Design to fab hand-off

Few milestones concentrate as much cost and irreversibility as fab handoff.

“Once you hand it off to fab, it’s a point of no return,” Verma noted.

That is why handoff demands stringent physical verification sign-off, design rule checks and disciplined validation across timing, power and thermal corners.

What is often overlooked is that tape-out risk is also financial risk. A single error can delay revenue, waste wafer starts and compound opportunity costs.

Verma emphasized the need for disciplined handoff processes that ensure predictability, protect yield and maintain secure IP validation and version control.

Manufacturing readiness, he argued, is not a final phase. It must be embedded from the outset.

Security by design: A foundation of trust

As ecosystems become more distributed, security has become foundational.

“Security is about trust and transparency,” said Verma, pointing to controlled access, encrypted IP libraries and version traceability.

Vendor audits for EDA tools and standardized environments help ensure trusted workflows.

The most effective teams treat security not as friction, but as an enabler. By integrating controls directly into workflows, they reduce manual checkpoints and eliminate last-minute compliance hurdles. This approach not only strengthens trust with customers and partners, but also supports faster, more confident decision-making.

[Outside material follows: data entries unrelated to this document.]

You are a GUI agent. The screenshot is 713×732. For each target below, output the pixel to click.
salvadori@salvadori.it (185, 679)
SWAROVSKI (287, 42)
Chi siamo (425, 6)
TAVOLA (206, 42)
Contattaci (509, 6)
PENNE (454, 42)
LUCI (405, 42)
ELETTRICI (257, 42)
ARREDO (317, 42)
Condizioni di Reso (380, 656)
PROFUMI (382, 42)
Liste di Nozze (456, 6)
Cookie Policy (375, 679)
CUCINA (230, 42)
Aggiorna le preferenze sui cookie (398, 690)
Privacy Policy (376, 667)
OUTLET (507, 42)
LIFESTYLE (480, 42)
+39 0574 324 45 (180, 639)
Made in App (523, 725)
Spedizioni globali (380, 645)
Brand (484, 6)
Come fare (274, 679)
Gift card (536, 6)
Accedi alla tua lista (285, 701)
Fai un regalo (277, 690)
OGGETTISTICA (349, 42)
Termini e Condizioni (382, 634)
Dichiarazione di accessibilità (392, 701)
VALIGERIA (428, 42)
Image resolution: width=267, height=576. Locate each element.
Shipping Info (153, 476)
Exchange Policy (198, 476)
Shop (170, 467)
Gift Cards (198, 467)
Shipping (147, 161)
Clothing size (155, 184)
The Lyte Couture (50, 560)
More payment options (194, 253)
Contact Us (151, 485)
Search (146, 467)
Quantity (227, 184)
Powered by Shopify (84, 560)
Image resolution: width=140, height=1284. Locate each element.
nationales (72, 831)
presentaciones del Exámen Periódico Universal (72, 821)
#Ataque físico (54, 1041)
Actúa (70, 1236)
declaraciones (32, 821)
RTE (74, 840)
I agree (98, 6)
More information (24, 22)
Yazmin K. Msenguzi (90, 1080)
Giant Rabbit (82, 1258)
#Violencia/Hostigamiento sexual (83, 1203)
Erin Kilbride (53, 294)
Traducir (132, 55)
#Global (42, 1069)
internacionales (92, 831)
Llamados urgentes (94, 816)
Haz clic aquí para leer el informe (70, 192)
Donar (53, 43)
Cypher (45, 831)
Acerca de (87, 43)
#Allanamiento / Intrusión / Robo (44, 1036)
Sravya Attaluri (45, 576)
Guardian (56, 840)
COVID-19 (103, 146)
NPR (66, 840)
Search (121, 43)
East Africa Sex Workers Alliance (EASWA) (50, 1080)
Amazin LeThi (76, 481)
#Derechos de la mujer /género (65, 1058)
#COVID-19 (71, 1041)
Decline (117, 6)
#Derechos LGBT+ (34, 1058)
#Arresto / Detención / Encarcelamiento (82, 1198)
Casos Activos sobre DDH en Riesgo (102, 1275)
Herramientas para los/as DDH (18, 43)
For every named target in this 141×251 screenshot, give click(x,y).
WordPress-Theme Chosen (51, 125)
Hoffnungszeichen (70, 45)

Designing for speed, efficiency and trust

Looking ahead, three forces are reshaping chip design economics.

First, AI-driven automation is compressing development cycles. Second, chiplets and advanced packaging are redefining performance-per-watt. Third, advanced nodes and backside power delivery are raising both rewards and risks.

Each shift demands deliberate leadership choices.

Automation reshapes talent and governance. Chiplets transform integration strategy. Advanced nodes intensify validation discipline.

In response, leaders must treat compute as a strategic resource, guided by three disciplines:

• Performance-per-watt governance:
  Establish clear efficiency metrics across latency, energy and sustained performance.
• Platform realism:
  Favor solutions with mature ecosystems and strong developer tooling.
• Trust-by-design:
  Embed traceability and security into environments from day one.

In the AI era, the most resilient organizations will be those that align these disciplines with execution at scale. They will be the ones that translate strategic intent into repeatable processes, measurable outcomes and dependable delivery models. By doing so, they link chip design decisions directly to business performance, customer confidence and long-term competitiveness. Linking design decisions to predictable delivery, measurable efficiency and infrastructure that earns trust as it grows.

FAQs

1. Why is performance-per-watt now the headline metric for chip design?
AI workloads stress energy, thermals and operating cost. As scaling slows, efficiency gains increasingly come from architecture, packaging and smarter implementation choices.

2. What do chiplets change compared with monolithic SoCs?
Chiplets enable modular partitioning, better yields and targeted optimization. They also increase integration complexity, making interconnect, packaging and validation more critical.

3. How does AI shorten semiconductor design cycles in practice?
AI can accelerate synthesis, verification, prioritization and optimization. Benefits should be measured in cycle time, regression compute cost, defect escape rate and ECO reduction.

4. Why is the design-to-fab handoff treated as a point of no return?
Tape-out errors are expensive and slow to correct. Rigorous signoff, rule checks and corner validation protect yield, schedule and downstream product economics.

5. What should regulated industries watch when adopting AI hardware platforms?
Focus on trusted toolchains, secure IP handling and auditable version control. Also assess software ecosystems, because maintainability and supportability drive long-term risk.